The diverse views of these two young people surprised me but confirm that PTSD is not at all a given based on what is occurring in society. However, it should always be considered by clinicians if a child or adolescent begins to show signs consistent with PTSD.

These two interviews were quite short, but after I finished talking with Charley, she reported spontaneously that while she and her classmates were neither worried nor scared, some of their teachers did look nervous and seemed scared.

I was quite impressed with her sharpness and nuanced observation, and as noted, adults as well may be adversely affected by the entire concept of school lockdowns, as the awareness of their purpose rests in the forefront of their minds.
 

 

 

The way forward

So how do we prepare kids and adolescents for potential emotional problems like PTSD arising from lockdowns, even though most children or adults will not suffer any of these PTSD issues?

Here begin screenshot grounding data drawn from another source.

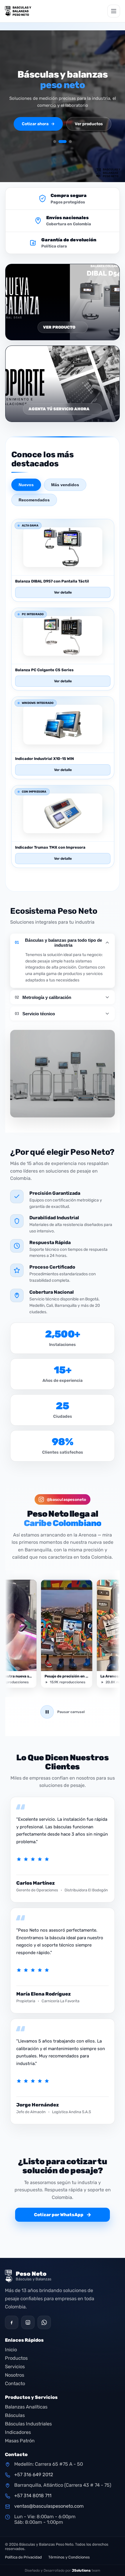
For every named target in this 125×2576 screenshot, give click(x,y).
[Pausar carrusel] (47, 1712)
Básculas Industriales (28, 2424)
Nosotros (14, 2375)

First, I believe that as we develop and teach health education in schools, mental health issues should be included according to grade level without generating fear or worry. Second, it is important that school children be aware that if they feel bad in any way emotionally, they should speak to their parents, guardians, teachers, or school nurses.

Clearly, communicating simple problems without embarrassment or shame can lead to solutions, often quickly. Larger, more complicated issues may need professional intervention. Equally important, many mental health interventions need not be long in duration but client-centered, focused, and short term.

But what needs to be emphasized is that speaking and addressing what’s going on, if your thoughts and emotions are troubling, are in themselves therapeutic. Talk therapy works – especially if you get a new perspective on the old set of problems.

Dr. London is a practicing psychiatrist and has been a newspaper columnist for 35 years, specializing in and writing about short-term therapy, including cognitive-behavioral therapy and guided imagery. He is author of “Find Freedom Fast” (New York: Kettlehole Publishing, 2019). He has no conflicts of interest.